In all, the acquisitions are expected to include the transition of 2,500 Nortel employees to Flextronics, comprising 1,650 employees in Canada, 30 employees in Brazil and 770 in Europe once the deal closes early next year.

Nortel said the deal concludes discussions that began earlier this year between the two companies and will provide Flextronics with control over approximately $2.5 billion of Nortel’s annual cost of sales and have as much as a $100 million positive impact on Nortel’s net earnings within four years. Prior to the deal, Nortel outsourced about 75 percent of its operations.

Chahram Bolouri, Nortel’s president of global operations, explained the deal completed the company’s five-year plan to divest “substantially all of our manufacturing activities to world-class electronics manufacturing service companies,” which has allowed the company to lower costs of sales, reduce fixed cost infrastructure, and reduce inventory levels and associated carrying costs.

“Most importantly, this strategy will continue to enable us to respond with increasing effectiveness to significant ups and downs in market demand and customer needs,” Bolouri added.

For Flextronics, which works with a number of infrastructure providers including L.M. Ericsson, Sony Ericsson, Siemens AG and Motorola Inc., the deal bolsters the company’s growing worldwide manufacturing capabilities and is expected to further its lead as the world’s largest contract electronics manufacturer, or CEM.

“The Nortel Networks manufacturing and design people who work within these activities bring intimate knowledge and experience with complex, carrier-grade-quality products and processes,” explained Michael Marks, chief executive officer of Flextronics. “This know-how and capability is absolutely critical to the future of Flextronics.”

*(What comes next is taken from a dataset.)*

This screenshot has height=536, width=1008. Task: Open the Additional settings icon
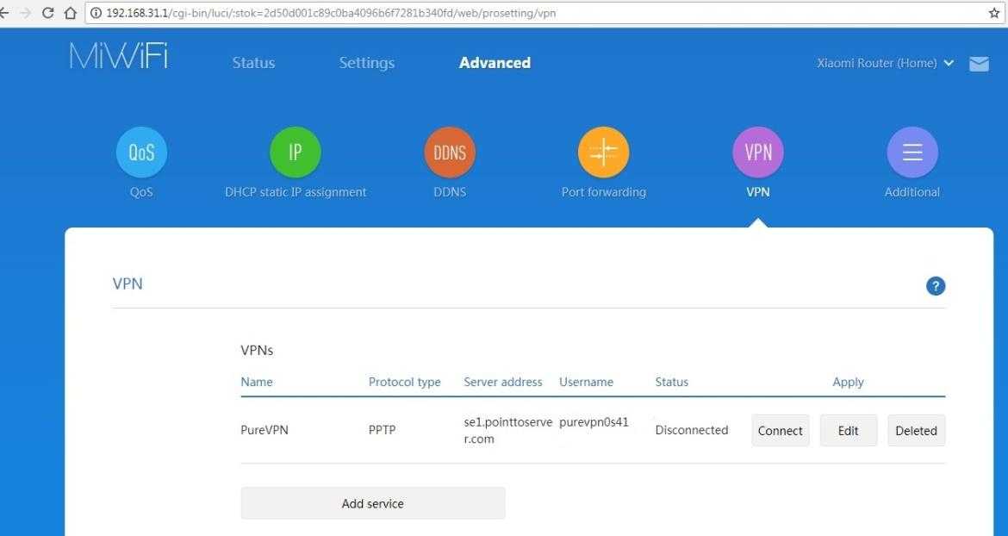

Analysts applauded the deal, noting it would allow Nortel to commit more resources to developing technology rather than worrying about manufacturing.

“I think it’s a good move for Nortel as it will allow them to focus on technology development,” said Paul Dittner, mobile communications analyst for Gartner. “Technology leaders like Nortel need to focus on the development side of the business.”

Dittner added that while a number of infrastructure providers already have begun moving away from the manufacturing side of the business, he expected the trend to increase.

“I think you are going to see more of this in the industry as companies need to make the decision as to whether they are going to be a technology development company or a technology manufacturing company,” Dittner said.

While there was some concern regarding Nortel giving up control of the manufacturing process, the company said it was confident Flextronics’ experience will prove invaluable.

“We are excited about expanding our relationship with Flextronics, and about the competitive advantages this relationship will bring to Nortel Networks,” Bolouri said. “We believe that Flextronics has the necessary vertical supply-chain expertise, resources and global presence to meet our time-to-market, quality and product cost reduction objectives and to take our supply chain to new levels of performance and competitive differentiation.”

In an unrelated announcement, networking infrastructure provider U.S. Robotics Corp. said its management team had acquired a majority stake in the company from Solectron Inc., providing the team with majority ownership in the company. U.S. Robotics said it will retain its employees, including its executive and account management teams, as well as maintain current supply chain infrastructure and existing distribution channels.

U.S. Robotics added that 3Com and Accton Technology Corp. have maintained their minority interest in the company.